[Target pointing data]
┌────────

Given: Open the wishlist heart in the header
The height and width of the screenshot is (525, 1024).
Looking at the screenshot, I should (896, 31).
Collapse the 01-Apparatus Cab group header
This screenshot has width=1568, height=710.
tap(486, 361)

└────────

_What you are asked to do_
Copy these lines word for word.

_Solution for this exercise_
Given: Open the wishlist heart in the header
The height and width of the screenshot is (525, 1024).
Looking at the screenshot, I should (896, 31).
Collapse the 01-Apparatus Cab group header
This screenshot has width=1568, height=710.
tap(486, 361)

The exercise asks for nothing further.